Project description:Glyceollins are stress-induced compounds in soybeans with bioactive properties distinct from parent soy isoflavones. The goals of this study were to evaluate the effects of dietary glyceollin-enriched and standard soy protein isolates and identify candidate target pathways of glyceollins on transcriptional profiles within mammary gland tissue. Thirty female postmenopausal cynomolgus monkeys were randomized to diets containing one of three protein sources for 3 weeks: (1) control casein/lactalbumin (C/L), (2) standard soy protein containing 194 mg/day isoflavones (SOY), and (3) glyceollin-enriched soy protein containing 189 mg/day isoflavones + 134 mg/day glyceollins (GLY).
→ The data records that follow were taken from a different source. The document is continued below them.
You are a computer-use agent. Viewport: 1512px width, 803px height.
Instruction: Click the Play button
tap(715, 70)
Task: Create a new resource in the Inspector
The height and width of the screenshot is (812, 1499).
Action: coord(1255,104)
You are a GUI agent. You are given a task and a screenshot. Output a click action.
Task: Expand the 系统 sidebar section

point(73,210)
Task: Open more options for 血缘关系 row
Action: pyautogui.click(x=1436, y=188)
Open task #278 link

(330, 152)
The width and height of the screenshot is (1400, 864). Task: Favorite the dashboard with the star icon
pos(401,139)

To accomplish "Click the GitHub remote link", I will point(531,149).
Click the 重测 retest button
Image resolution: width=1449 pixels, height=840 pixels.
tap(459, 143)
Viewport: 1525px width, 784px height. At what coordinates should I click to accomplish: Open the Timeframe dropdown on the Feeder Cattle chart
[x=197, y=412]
All diets contained a physiologic dose of estradiol (E2) (1 mg/day). All doses are expressed in human equivalents scaled by caloric intake. Relative to the control C/L diet, the GLY diet resulted in greater numbers of differentially regulated genes, which showed minimal overlap with those of SOY. Effects of GLY related primarily to pathways involved in lipid and carbohydrate metabolism, including peroxisome proliferator-activated receptor (PPAR)-? and AMP-activated protein kinase (AMPK) signaling, adipocytokine expression, triglyceride synthesis, and lipase activity. Notable genes upregulated by the GLY diet included PPAR-?, adiponectin, leptin, lipin 1, and lipoprotein lipase. The GLY diet also resulted in lower serum total cholesterol, specifically nonhigh-density lipoprotein cholesterol, and increased serum triglycerides as compared to the C/L diet. No effects of GLY or SOY were seen on serum insulin, adipocytokines, or vascular and bone turnover markers. These preliminary findings suggest that glyceollin-enriched soy protein has divergent effects from standard soy with some specificity for adipocyte activity and nutrient metabolism.